How do you own topics? How do you win in this area? The key to the “Brand as Publisher” model is relevance. Having the most content around a topic does not win. Having the most relevant, discussion-worthy content does. This means content should having not only have meaning to both the brand and the audience in the long term, but it should also matter to the audience on a day-to-day basis. And it’s about quality, not quantity. If it’s the right content in the right media at the right time, the right conversation will then take over. And by “right content,” we mean interesting content – that can be anything from research findings to new product information or even your latest commercial. “Right content” must also hold up to scrutiny. Our PR teams always make sure our messages are backed up by verifiable facts and figures. Get caught fibbing and the brand is toast.

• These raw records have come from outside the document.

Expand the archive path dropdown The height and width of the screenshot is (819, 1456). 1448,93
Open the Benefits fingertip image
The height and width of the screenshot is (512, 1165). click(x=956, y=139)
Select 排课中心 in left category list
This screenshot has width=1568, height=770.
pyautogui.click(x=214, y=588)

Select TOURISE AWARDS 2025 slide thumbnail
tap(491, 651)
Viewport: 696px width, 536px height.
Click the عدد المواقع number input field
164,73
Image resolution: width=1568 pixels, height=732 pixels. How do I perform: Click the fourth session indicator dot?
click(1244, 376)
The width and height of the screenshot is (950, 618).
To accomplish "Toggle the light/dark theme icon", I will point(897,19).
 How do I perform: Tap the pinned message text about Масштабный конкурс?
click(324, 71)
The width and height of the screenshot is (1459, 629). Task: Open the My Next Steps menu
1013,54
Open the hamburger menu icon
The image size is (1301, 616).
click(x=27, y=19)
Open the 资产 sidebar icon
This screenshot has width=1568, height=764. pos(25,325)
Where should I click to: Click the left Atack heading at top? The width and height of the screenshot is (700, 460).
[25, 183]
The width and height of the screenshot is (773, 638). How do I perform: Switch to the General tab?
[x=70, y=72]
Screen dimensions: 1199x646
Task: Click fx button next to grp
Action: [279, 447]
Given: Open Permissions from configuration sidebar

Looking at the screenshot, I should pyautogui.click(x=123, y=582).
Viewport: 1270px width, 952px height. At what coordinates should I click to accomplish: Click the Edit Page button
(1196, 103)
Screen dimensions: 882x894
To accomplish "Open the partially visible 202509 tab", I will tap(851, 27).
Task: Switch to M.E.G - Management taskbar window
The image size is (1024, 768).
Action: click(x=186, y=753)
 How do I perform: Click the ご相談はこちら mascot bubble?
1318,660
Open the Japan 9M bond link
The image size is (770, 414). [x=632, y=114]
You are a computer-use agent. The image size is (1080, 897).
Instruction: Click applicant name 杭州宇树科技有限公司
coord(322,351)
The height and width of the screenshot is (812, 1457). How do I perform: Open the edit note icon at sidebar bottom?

What skill sets are needed by professionals on these publishing-oriented teams? They need to be a jack of all trades, yet a master of one – meaning all team members must have a good understanding of the broad ecosystem, while each has one main area of expertise Essentially, all team members need to have a solid understanding about how newsrooms function, how content management systems work and how algorithms place content (such as in search engines). At the same time, they need to understand how consumers communicate both on and offline as well as how journalists choose which stories to write. Additionally, they need to be able to help create text, image and video-based content or manage creative teams while also grasping the basics of areas such as rights management. And they need to do all these things while keeping their eyes on the long-term strategic goals of the brand. Each individual team member must still maintain mastery over that one “trade” that defines their role on the team – such as being the media relations person, the copyrighter, the social media advocate, the events manager, the creative director and so on.